Stated goal: Present the stretch from the line that contains "You are a GUI" through the line that contains "click(x=781, y=96)" as a Markdown table with the columns No. and Text, numbering each line and skipping any blank ones. Keep the pictures out of the table.
======== Given records ========
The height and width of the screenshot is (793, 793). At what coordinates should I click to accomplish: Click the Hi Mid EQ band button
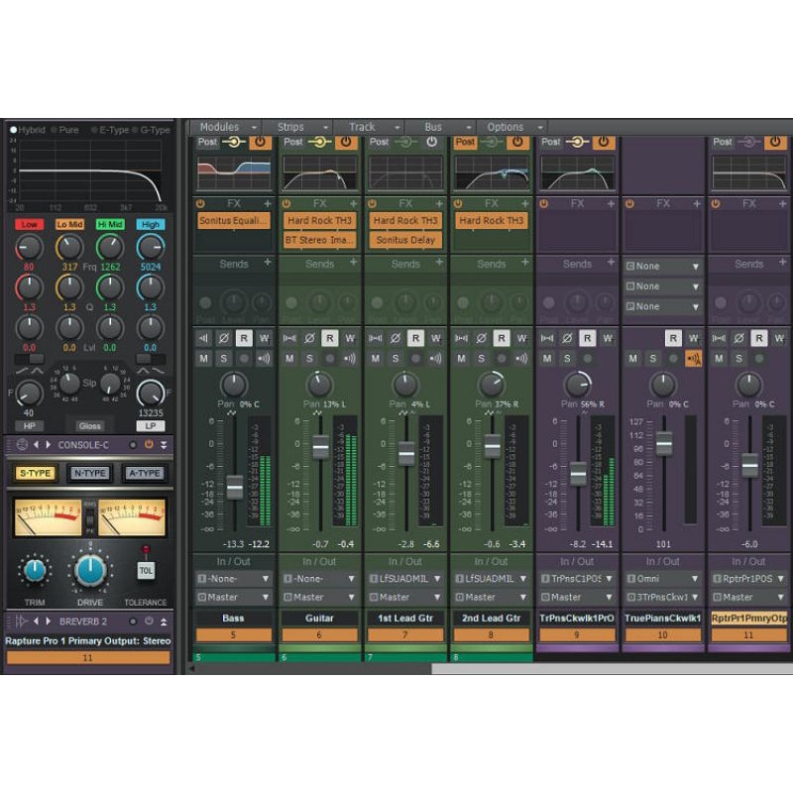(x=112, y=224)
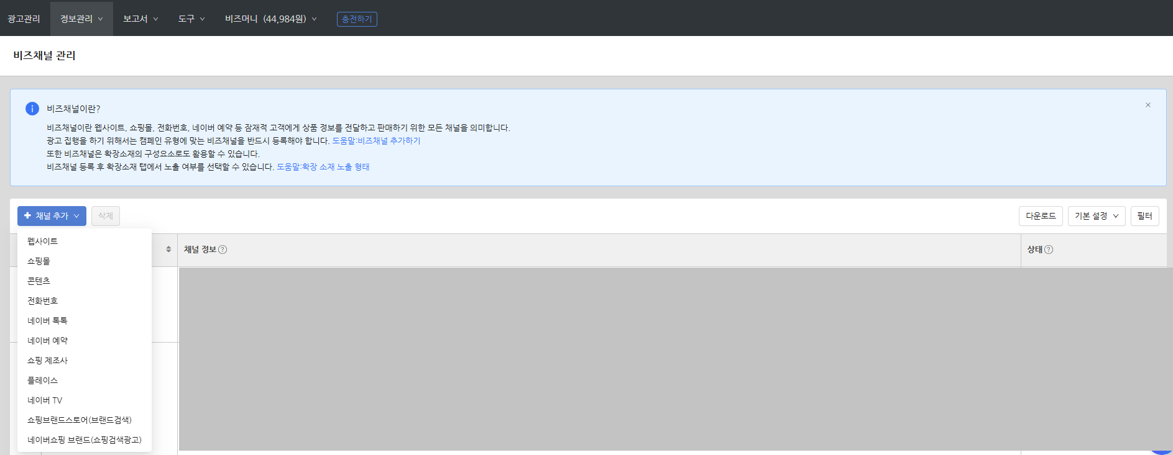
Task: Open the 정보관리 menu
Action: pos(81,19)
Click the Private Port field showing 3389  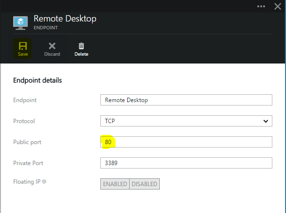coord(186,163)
========
======== Given records ========
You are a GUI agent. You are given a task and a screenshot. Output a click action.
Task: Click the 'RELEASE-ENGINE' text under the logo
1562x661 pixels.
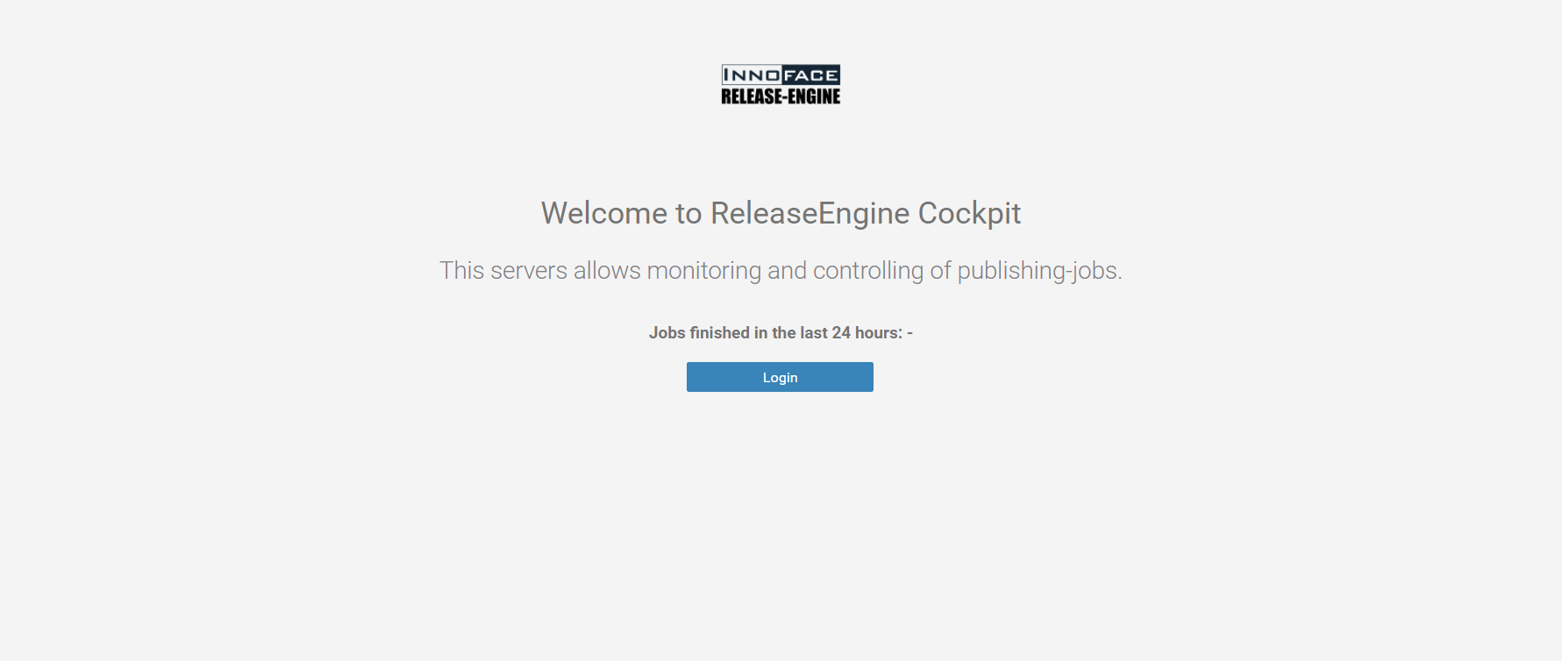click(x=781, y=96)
========
Task response:
| No. | Text |
|---|---|
| 1 | You are a GUI agent. You are given a task and a screenshot. Output a click action. |
| 2 | Task: Click the 'RELEASE-ENGINE' text under the logo |
| 3 | 1562x661 pixels. |
| 4 | click(x=781, y=96) |